Begin with the adopted edition and project authority
NEC Article 555 addresses marinas, boatyards, floating buildings, and docking facilities. The exact calculation references, table designations, wording, and local requirements can vary by edition and jurisdiction. Before building the load model, confirm the edition adopted for the project, the effective date, local amendments, utility criteria, manufacturer requirements, and the authority having jurisdiction.
ShorePowerCalc provides selectable 2023 and 2026 marina demand calculation bases. That selection organizes the software's calculation path; it does not decide which edition legally applies to a specific site.
Do not treat this page as a code interpretation. It is a workflow checklist. The adopted NEC edition, local amendments, engineer of record, qualified professionals, utility, equipment manufacturer, and AHJ control the final project decisions.
1. Define the distribution hierarchy
Identify the point where the marina calculation starts and every distribution level the project needs to represent. Common arrangements include:
- One 120/240V or 120/208V marina panel feeding pedestal circuits.
- A low-voltage MDP or switchboard feeding multiple dock panels.
- A 480/277V landside MDP feeding 480V single-phase marine substations and downstream 120/240V pedestal panels.
This hierarchy affects how demand is aggregated, where feeders are sized, how phase loading is organized, and what the one-line diagram must show. A spreadsheet designed around one panel can become difficult to audit when the project grows to multiple dock panels or substations.

2. Inventory shore-power receptacles by slip and location
Count and classify the shore-power receptacles actually served by each panel or feeder. Keep the receptacle layout associated with its pedestal side or slip instead of entering only a project-wide total. That relationship matters when the selected-edition marina demand table includes rules based on the receptacles serving an individual slip.
For each pedestal circuit, record:
- A stable circuit ID that will also appear in schedules and diagrams.
- The receptacle combination on each pedestal side.
- Whether a convenience or accessory receptacle is separate from the shore-power demand count.
- The wiring method and conductor material.
- The source-to-first-pedestal distance and any additional loop spans.
- Any nonstandard receptacle or custom-load information that requires manual review.
Do not lose the difference between a pedestal location, a pedestal side, an individual slip, and a feeder circuit. Those terms can represent different counting and documentation concepts.

3. Document demand-factor inputs instead of only the result
A calculated demand is easier to review when the report shows the receptacle count, selected calculation basis, demand factor, individual sub-meter setting, and any same-slip or special handling applied by the software.
If the project relies on an edition-dependent reduction, note, or special condition, preserve the reason in the calculation package. A reviewer should not have to reverse-engineer the demand total to determine whether a reduction was used.
For multi-panel and large-marina arrangements, verify that upstream demand is based on all qualifying downstream shore-power receptacles at that calculation boundary. Simply adding independently diversified downstream panel totals may not represent the intended project-wide calculation method.
4. Keep looped pedestal distances explicit
Looped or daisy-chained pedestal feeders require a clear distance convention.
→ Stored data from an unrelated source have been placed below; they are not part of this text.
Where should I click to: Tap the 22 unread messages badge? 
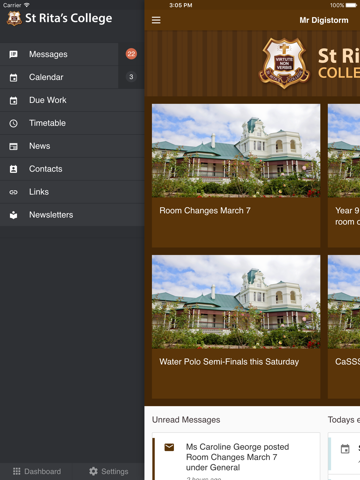tap(131, 54)
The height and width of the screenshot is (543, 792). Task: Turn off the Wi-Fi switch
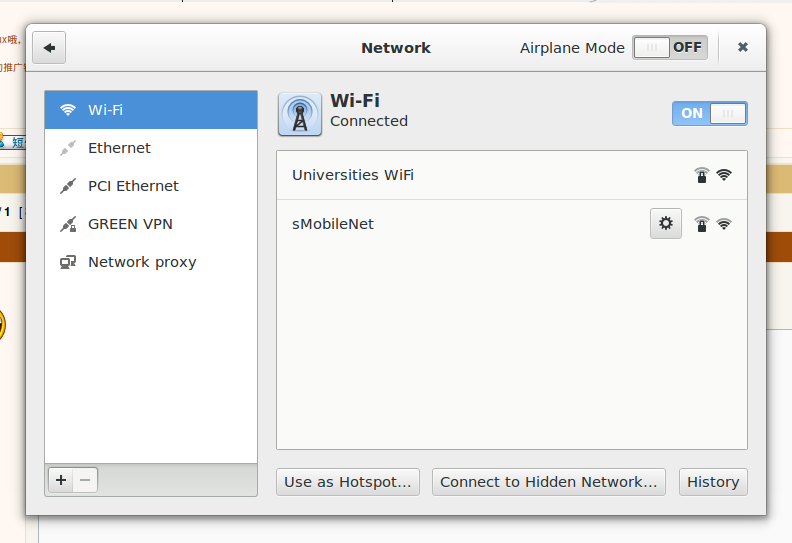click(710, 113)
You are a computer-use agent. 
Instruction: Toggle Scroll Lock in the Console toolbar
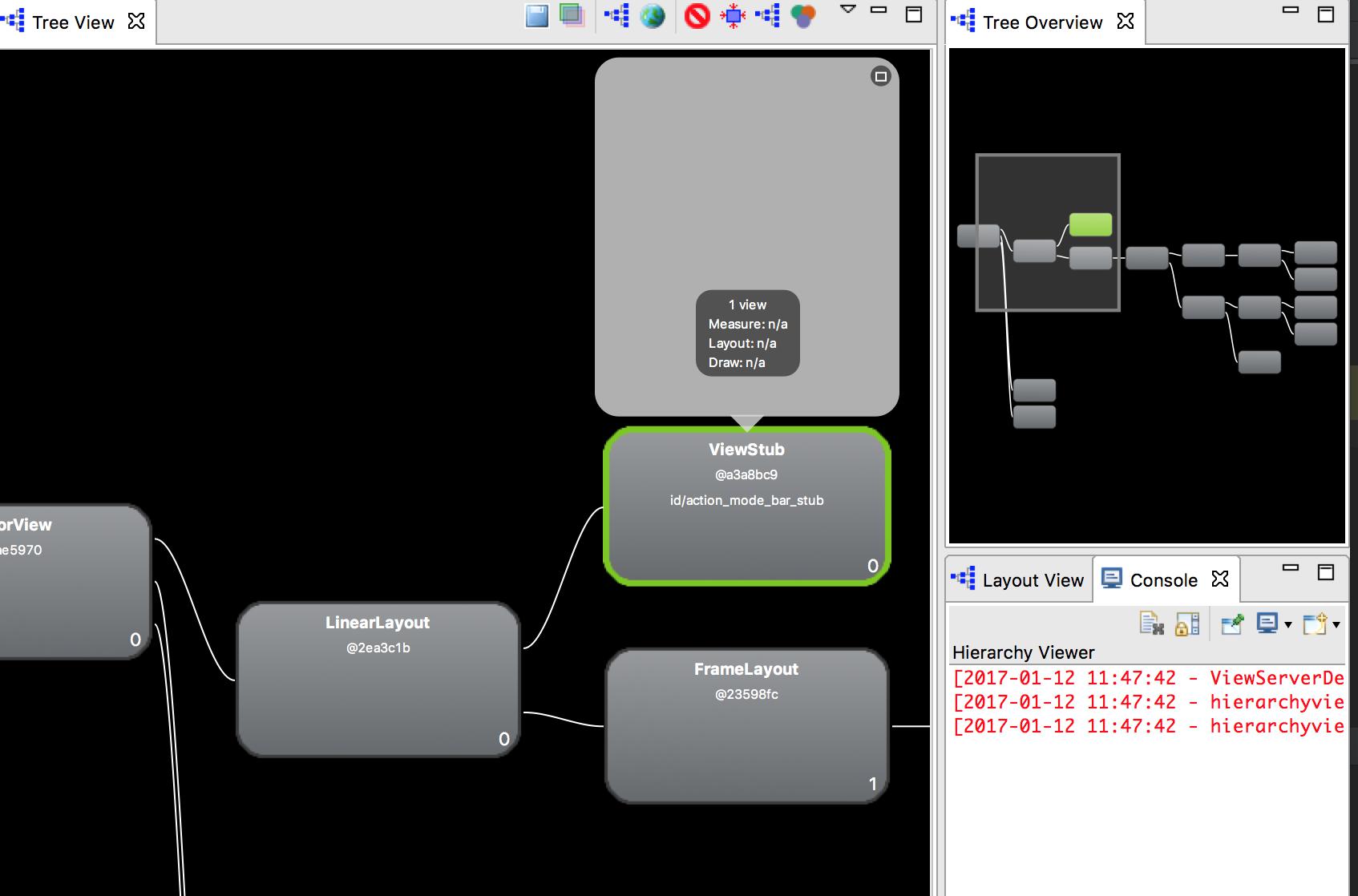point(1186,624)
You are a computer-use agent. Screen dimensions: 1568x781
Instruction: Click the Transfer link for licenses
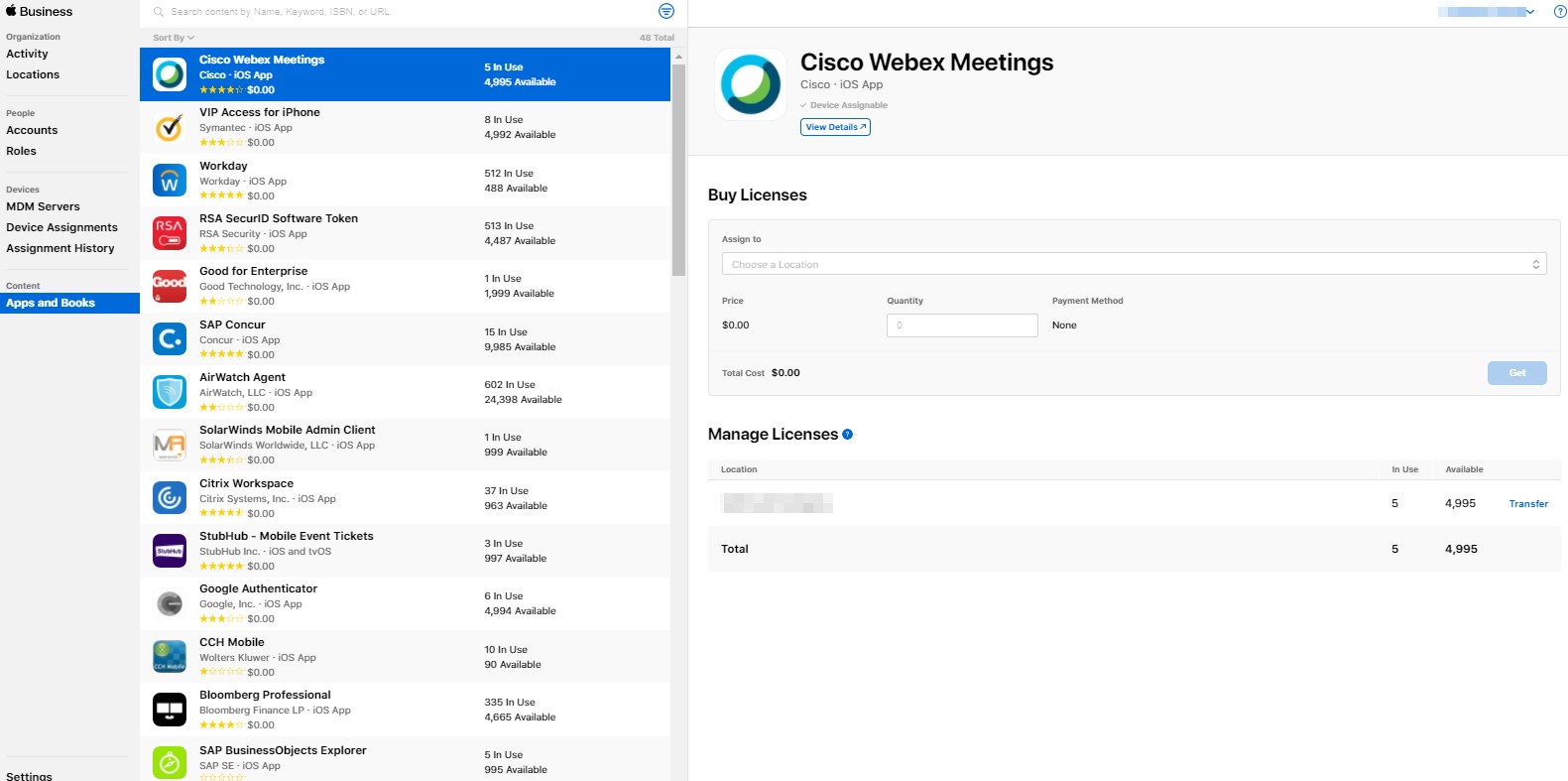[x=1527, y=504]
Record the run from the source to the first pedestal, then identify the span between subsequent pedestals. If a value represents a cumulative or total distance instead of a span, label it clearly.
Distance affects voltage-drop review and may affect conductor selection. A total length hidden inside a single unlabeled cell makes later field-route changes difficult to trace.
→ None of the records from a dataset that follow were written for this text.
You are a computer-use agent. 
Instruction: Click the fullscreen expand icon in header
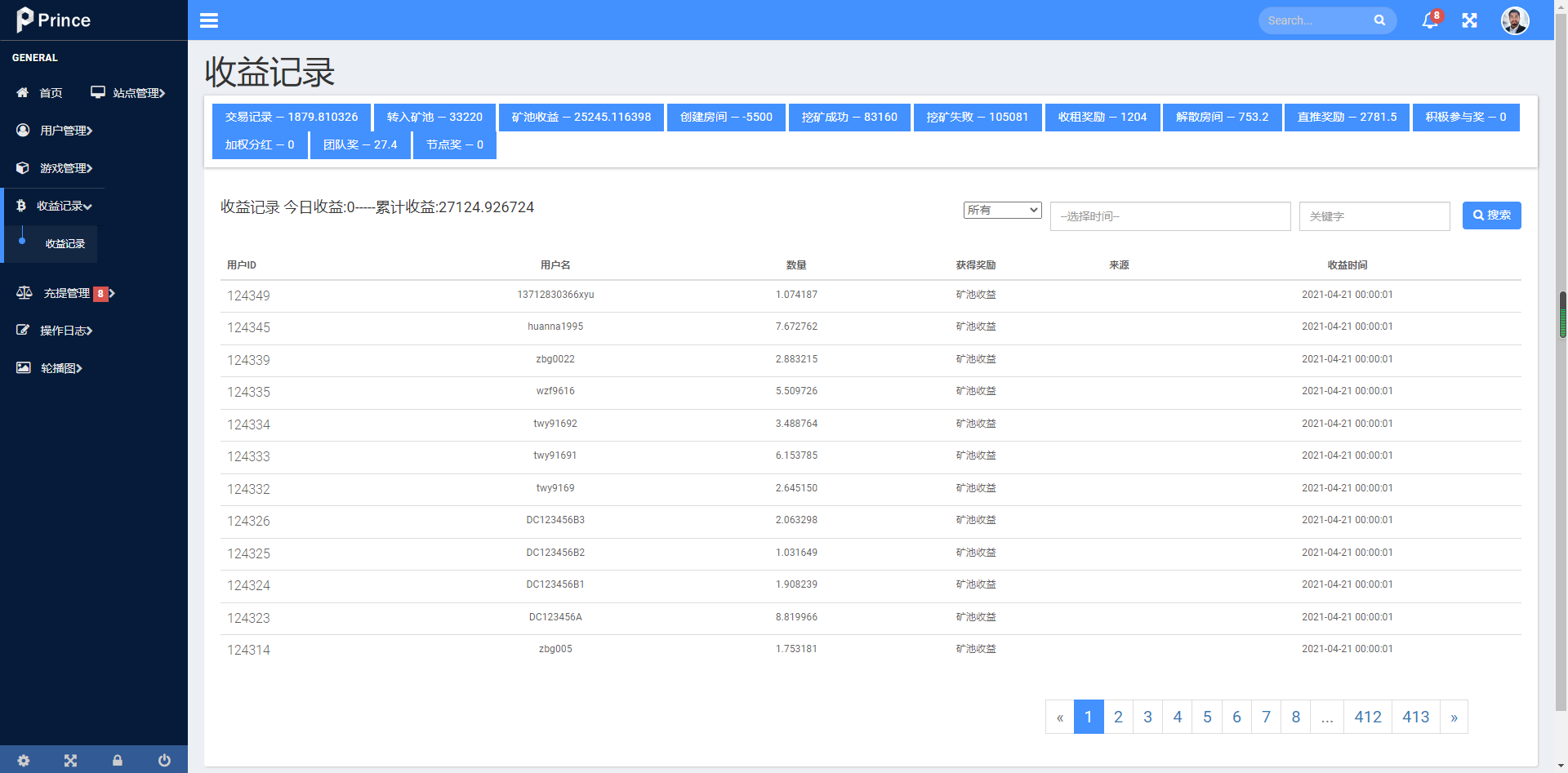[x=1469, y=20]
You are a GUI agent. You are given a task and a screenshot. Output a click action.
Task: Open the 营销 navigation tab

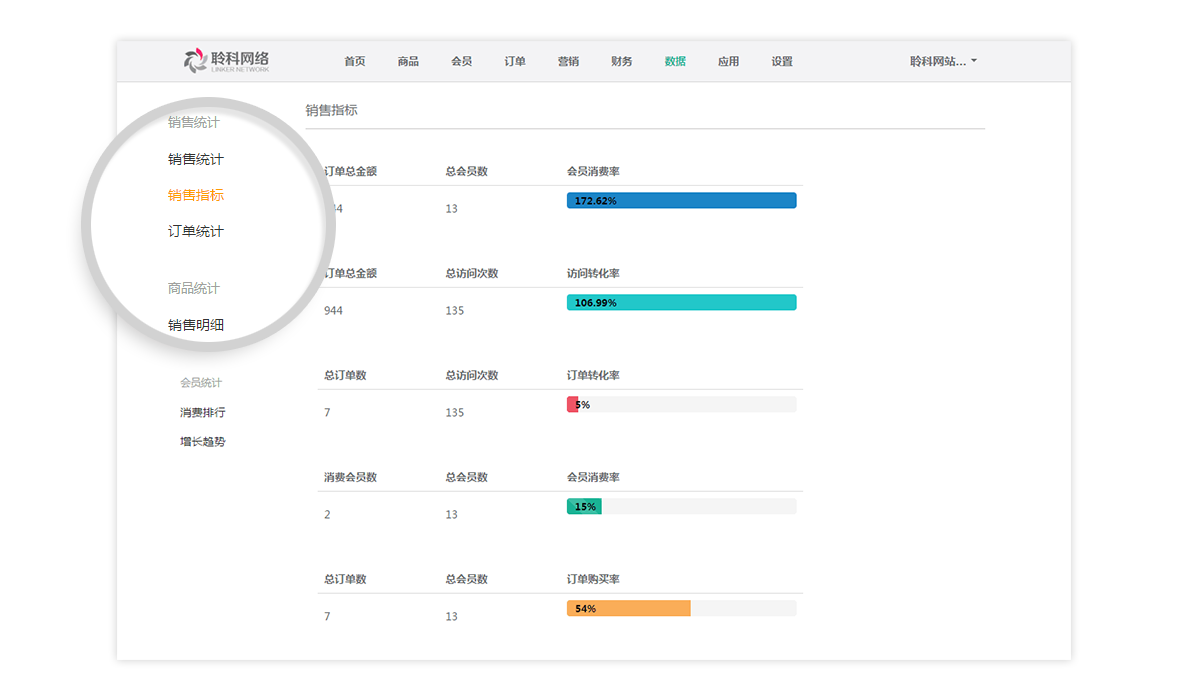click(x=568, y=62)
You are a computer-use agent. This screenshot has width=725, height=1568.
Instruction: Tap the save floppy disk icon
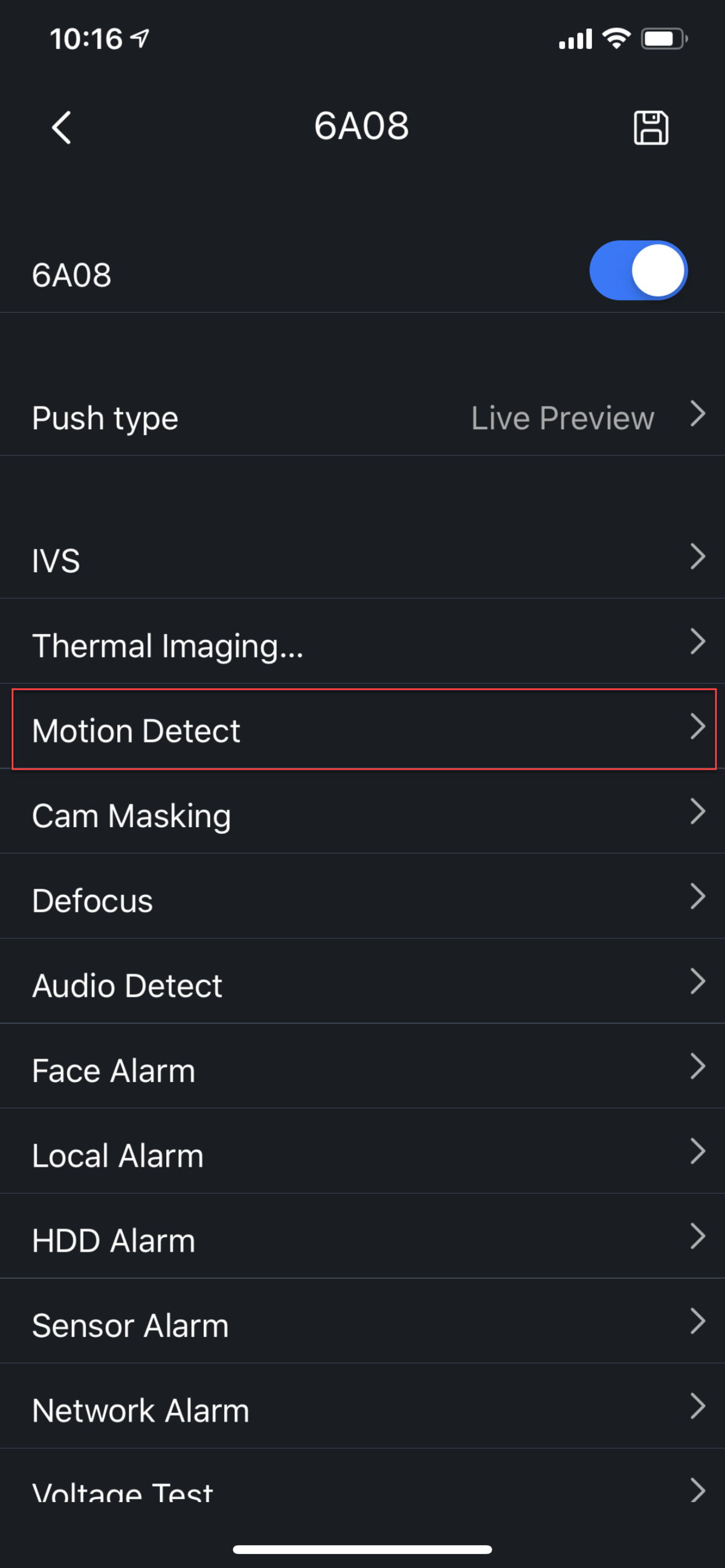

5. Separate shore-power demand from motor-load review
Boat-lift motors, controller supplies, and accessory receptacles should remain identifiable as motor or non-shore-power loads. Their branch and feeder treatment depends on the actual topology, motor data, equipment protection, operating assumptions, and applicable motor rules.
Where a boat lift and shore power serve the same slip, the selected-edition marina demand method may require a same-slip comparison. That does not eliminate the need to review the lift's actual branch circuit, controller, motor conductors, equipment grounding conductor, and upstream feeder impact.
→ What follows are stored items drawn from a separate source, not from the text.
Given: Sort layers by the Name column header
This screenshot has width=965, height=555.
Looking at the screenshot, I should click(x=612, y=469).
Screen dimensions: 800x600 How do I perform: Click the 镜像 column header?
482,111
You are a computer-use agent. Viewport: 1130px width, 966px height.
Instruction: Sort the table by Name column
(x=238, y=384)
6. Review sizing at every calculation level
A complete review should follow the load from the pedestal circuit back toward the source. Depending on project scope, confirm:
- Calculated demand and current at the pedestal feeder or dock panel.
- Breaker, conductor, grounding, raceway, and voltage-drop results.
- Panel or feeder phase assignment and imbalance.
- Upstream MDP or substation feeder loading.
- Motor-feeder ampacity and overcurrent review where boat lifts are included.
- Grounding, bonding, ground-fault protection, environmental, and equipment requirements that remain outside an automated selection.
7. Make the report show the calculation basis
A useful marina load-calculation report should contain more than final sizes. It should show enough project information, schedules, diagrams, notes, warnings, and assumptions for another qualified person to understand what was modeled.
ShorePowerCalc produces mode-specific summaries, schedules, one-lines, and PDF reports from the same saved project. The report is a calculation aid and review record; it is not a sealed design document or permit approval.
Practical review sequence: confirm the edition and boundary, inventory slips and receptacles, build the distribution hierarchy, add distances and boat-lift loads, calculate each level, inspect warnings and assumptions, then compare the schedules and one-lines against the original project data.